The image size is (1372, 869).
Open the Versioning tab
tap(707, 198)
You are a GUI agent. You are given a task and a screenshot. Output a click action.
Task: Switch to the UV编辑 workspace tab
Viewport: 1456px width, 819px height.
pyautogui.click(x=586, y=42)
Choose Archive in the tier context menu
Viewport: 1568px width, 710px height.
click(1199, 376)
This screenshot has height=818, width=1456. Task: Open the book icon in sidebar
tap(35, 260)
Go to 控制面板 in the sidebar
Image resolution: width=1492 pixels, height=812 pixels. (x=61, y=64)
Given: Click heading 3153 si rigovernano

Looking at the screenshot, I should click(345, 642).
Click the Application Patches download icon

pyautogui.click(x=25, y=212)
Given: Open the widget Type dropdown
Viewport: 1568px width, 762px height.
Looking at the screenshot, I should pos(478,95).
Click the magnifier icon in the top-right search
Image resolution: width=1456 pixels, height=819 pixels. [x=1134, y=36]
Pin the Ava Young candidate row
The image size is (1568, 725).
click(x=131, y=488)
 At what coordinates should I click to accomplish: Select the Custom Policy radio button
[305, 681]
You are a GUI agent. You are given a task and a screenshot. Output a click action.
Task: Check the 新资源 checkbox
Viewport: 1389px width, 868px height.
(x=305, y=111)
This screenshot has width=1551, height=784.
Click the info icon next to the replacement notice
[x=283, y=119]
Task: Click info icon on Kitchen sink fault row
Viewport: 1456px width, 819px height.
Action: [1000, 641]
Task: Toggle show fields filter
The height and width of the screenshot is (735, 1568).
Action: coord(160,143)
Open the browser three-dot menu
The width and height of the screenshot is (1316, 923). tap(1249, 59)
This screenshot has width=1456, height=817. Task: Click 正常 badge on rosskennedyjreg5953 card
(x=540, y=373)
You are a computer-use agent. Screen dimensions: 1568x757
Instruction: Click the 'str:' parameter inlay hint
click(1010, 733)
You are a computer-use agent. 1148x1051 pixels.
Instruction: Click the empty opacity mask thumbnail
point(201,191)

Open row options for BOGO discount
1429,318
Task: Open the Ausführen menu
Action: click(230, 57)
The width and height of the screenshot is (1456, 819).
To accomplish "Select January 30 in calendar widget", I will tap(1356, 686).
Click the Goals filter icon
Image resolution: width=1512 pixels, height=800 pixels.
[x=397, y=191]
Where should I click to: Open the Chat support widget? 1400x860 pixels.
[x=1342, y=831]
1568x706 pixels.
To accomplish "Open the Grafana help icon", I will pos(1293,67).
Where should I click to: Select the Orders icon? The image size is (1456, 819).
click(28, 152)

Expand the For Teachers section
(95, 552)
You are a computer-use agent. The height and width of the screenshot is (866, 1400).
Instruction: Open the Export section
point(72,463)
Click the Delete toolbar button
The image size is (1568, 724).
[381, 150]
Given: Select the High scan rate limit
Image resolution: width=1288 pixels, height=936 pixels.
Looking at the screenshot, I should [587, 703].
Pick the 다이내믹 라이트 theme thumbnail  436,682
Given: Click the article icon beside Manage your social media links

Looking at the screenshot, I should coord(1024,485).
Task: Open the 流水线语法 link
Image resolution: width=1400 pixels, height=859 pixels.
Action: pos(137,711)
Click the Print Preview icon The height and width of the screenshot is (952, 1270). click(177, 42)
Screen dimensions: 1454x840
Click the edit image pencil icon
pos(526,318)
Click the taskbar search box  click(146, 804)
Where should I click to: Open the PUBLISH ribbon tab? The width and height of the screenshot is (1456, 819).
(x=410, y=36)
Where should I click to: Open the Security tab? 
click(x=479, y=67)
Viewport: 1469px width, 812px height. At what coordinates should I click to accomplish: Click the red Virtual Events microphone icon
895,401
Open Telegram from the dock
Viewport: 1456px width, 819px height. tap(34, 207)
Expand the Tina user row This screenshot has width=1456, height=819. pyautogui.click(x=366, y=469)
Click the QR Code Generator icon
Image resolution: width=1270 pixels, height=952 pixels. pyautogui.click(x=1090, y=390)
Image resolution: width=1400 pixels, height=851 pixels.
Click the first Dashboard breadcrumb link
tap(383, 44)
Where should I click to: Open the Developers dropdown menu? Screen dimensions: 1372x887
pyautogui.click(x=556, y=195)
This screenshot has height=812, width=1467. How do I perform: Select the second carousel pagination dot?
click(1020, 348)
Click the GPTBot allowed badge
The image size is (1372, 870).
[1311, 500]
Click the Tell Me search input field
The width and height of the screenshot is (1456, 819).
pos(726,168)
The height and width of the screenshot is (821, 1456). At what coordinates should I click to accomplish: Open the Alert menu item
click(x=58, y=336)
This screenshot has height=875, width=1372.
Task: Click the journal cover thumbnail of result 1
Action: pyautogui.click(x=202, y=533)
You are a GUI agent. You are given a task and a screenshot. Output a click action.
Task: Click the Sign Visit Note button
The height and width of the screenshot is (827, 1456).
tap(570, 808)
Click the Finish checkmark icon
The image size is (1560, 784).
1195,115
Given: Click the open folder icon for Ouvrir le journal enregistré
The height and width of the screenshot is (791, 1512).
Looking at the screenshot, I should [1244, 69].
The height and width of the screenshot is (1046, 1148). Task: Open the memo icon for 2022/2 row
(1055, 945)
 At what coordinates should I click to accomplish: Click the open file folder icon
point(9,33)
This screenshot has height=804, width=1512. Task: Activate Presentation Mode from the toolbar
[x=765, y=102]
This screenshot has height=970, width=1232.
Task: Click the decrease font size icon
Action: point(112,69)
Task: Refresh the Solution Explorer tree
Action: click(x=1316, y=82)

Work to be completed
Where a line in the entries holds the word "computer", copy that line.

Finished exercise
You are a computer-use agent. Screen dimensions: 1568x757
You are a computer-use agent. 1148x1051 pixels.
You are a computer-use agent. The height and width of the screenshot is (866, 1400).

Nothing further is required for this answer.